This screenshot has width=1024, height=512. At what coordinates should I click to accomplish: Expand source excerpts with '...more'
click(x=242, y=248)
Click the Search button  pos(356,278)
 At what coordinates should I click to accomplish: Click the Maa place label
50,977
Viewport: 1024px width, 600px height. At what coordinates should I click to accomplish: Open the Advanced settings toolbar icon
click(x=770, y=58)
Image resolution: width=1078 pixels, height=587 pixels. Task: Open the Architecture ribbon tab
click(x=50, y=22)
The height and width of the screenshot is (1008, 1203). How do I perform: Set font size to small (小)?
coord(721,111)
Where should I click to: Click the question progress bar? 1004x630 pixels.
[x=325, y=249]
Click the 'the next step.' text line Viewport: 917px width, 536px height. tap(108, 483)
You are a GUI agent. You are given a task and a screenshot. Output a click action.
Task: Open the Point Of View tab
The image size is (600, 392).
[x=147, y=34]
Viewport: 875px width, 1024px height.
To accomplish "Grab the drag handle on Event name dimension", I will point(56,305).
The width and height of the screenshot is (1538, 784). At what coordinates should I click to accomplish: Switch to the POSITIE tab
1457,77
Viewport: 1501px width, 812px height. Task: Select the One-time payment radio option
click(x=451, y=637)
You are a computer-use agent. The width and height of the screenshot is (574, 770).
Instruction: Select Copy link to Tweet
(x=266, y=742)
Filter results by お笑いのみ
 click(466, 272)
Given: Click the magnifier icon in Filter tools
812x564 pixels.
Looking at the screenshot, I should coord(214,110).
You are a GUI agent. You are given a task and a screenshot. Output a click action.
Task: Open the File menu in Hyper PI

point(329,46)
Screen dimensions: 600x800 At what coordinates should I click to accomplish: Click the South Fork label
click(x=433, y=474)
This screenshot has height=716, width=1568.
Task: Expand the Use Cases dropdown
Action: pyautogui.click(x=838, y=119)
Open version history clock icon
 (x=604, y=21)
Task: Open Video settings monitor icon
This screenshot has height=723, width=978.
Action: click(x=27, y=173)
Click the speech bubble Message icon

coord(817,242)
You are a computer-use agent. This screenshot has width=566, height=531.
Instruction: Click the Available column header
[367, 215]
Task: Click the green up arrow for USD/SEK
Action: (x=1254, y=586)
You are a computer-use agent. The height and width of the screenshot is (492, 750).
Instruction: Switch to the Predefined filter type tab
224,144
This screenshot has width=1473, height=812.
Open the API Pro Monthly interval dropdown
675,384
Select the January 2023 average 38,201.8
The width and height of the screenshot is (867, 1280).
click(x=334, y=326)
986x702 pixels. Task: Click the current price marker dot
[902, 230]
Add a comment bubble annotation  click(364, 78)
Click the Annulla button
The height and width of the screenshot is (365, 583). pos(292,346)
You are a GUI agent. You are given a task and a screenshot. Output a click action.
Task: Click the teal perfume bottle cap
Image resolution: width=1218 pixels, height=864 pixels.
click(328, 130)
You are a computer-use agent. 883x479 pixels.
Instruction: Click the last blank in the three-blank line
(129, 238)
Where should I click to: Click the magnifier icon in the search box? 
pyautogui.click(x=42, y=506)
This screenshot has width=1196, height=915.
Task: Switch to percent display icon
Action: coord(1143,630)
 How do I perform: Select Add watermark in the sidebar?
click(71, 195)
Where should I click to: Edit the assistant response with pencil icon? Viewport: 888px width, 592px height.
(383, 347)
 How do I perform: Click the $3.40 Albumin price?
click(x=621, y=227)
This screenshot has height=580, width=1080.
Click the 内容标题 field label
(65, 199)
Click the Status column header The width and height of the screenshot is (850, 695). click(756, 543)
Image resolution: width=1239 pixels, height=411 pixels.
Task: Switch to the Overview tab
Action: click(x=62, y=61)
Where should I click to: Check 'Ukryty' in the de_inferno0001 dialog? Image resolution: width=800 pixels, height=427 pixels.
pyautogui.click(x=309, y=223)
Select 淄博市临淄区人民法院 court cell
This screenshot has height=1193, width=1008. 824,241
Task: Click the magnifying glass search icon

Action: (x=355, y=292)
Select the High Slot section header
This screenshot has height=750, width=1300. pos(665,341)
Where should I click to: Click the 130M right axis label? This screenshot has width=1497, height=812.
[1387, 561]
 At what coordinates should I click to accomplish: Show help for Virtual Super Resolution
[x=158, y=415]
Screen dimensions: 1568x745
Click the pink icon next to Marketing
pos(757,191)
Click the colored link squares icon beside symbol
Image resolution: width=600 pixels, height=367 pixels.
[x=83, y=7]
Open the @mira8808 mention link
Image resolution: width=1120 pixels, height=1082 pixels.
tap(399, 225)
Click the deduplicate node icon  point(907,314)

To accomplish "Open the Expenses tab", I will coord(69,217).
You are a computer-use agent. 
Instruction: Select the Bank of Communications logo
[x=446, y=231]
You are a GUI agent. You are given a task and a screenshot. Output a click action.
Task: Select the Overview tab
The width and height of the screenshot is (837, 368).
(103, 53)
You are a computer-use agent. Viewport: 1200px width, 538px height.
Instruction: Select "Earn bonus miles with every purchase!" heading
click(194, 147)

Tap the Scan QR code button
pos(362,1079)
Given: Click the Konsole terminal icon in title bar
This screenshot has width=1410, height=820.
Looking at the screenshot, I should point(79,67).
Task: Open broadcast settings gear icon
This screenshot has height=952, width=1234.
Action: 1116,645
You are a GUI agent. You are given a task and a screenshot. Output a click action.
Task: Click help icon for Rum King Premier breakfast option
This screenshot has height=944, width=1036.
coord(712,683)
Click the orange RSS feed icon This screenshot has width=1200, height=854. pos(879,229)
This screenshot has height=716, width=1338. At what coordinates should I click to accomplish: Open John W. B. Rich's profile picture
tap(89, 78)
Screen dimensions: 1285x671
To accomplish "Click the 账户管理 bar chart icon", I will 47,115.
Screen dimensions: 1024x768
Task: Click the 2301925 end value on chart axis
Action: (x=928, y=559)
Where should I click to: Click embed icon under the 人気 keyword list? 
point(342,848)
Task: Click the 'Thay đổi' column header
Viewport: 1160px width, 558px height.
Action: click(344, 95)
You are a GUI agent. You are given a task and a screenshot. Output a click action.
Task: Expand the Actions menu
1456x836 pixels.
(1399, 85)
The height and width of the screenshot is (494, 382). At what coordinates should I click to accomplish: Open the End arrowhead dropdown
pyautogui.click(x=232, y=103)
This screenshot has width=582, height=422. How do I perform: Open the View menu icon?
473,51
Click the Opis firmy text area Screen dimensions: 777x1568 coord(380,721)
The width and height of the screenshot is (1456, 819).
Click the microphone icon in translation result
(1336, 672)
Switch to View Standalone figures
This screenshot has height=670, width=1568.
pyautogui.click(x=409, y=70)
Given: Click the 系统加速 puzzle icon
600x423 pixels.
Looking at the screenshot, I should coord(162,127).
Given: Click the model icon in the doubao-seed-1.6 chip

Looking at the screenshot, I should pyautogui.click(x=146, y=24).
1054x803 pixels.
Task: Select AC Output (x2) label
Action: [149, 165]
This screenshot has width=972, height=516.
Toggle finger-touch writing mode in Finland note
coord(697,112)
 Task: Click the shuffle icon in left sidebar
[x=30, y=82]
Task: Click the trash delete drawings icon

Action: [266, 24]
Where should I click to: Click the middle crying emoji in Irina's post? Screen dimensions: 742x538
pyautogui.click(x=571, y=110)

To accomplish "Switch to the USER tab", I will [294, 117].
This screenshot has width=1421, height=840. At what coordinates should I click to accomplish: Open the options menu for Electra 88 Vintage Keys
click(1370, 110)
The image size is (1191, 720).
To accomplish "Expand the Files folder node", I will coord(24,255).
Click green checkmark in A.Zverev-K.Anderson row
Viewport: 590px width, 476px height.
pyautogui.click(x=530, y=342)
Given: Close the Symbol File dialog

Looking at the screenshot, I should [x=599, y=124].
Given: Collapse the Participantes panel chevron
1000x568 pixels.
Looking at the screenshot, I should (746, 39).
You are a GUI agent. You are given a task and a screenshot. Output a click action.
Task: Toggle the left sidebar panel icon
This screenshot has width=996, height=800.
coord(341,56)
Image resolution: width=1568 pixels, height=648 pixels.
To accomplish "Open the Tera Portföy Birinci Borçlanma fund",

————————

Quote the data above from the line containing "Given: Click the model" to the line containing "This screenshot has width=972, height=516.", inclusive, and stop.

Given: Click the model icon in the doubao-seed-1.6 chip

Looking at the screenshot, I should pyautogui.click(x=146, y=24).
1054x803 pixels.
Task: Select AC Output (x2) label
Action: [149, 165]
This screenshot has width=972, height=516.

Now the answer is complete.